Vertice sui profughi in Prefettura  Ci sarà anche il comitato per il no
In poche ore furono raccolte più di mille firme contro l’arrivo dei profughi

Vertice sui profughi in Prefettura

Ci sarà anche il comitato per il no

Sarà il prossimo 2 febbraio l’incontro per definire il loro eventuale arrivo a Grosio Convocato anche il portavoce di chi aveva raccolto 1400 firme contro questa soluzione

I profughi di Lovero sono arrivati ieri; l’arrivo di quelli di Grosio potrebbe essere deciso il 2 febbraio nell’incontro in Prefettura nel quale il prefetto di Sondrio Giuseppe Scalia incontrerà il sindaco di Grosio Antonio Pruneri, il vice sindaco Roberto Baitieri, l’assessore in Comune e presidente della Comunità Montana di Tirano Gianantonio “Gianni” Pini, e l’albergatore Habib Zallouz che dovrebbe occuparsi dell’accoglienza nell’ex albergo Capriolo come da anni fa nel suo Belvedere di Sondalo.

A sorpresa è stato convocato anche il portavoce del comitato “No migranti economici a Grosio”, Antonino Pini che aveva espresso il desiderio di partecipare all’incontro, rappresentando gli oltre mille firmatari che non vogliono i profughi n paese. « È quello che volevamo -sottolinea Pini- Direttamente al prefetto potremo dire quella che è la preoccupazione che si respira nella gente per il probabile arrivo de profughi a Grosio. Abbiamo raccolto 1400 firme ed in alcuni bar la raccolta è ancora aperta, se non bastassero queste, siamo pronti anche al porta a porta».

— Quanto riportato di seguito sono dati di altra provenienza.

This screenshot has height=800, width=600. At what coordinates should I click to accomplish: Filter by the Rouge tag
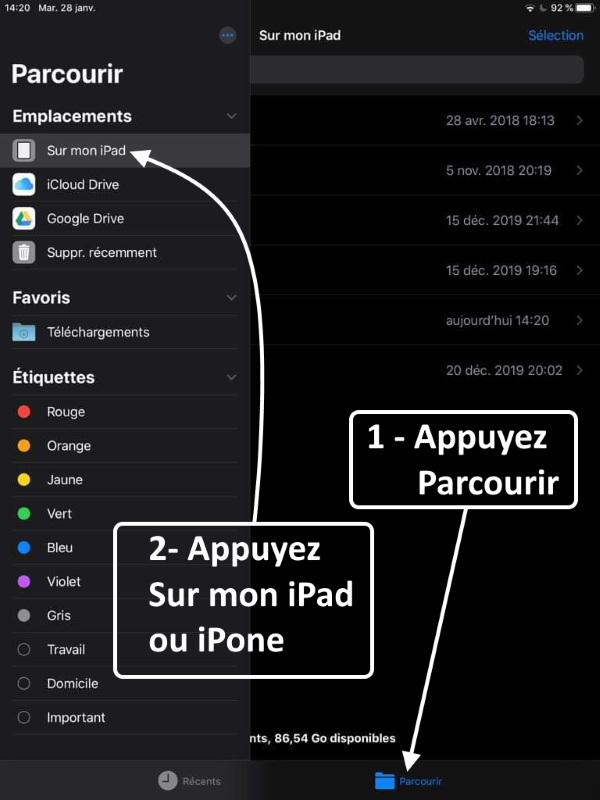[66, 412]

Secondo l’accordo stipulato fra Prefettura, il titolare dell’ex albergo Capriolo Gabriele Maffi che ha dato la disponibilità della struttura, il Comune ed Habib Zallouz i profughi che giungeranno a Grosio non dovranno essere più di dodici. Sulla composizione del nucleo però c’è una disputa visto che sia Comune che Comitato vorrebbero delle famiglie e non dodici uomini.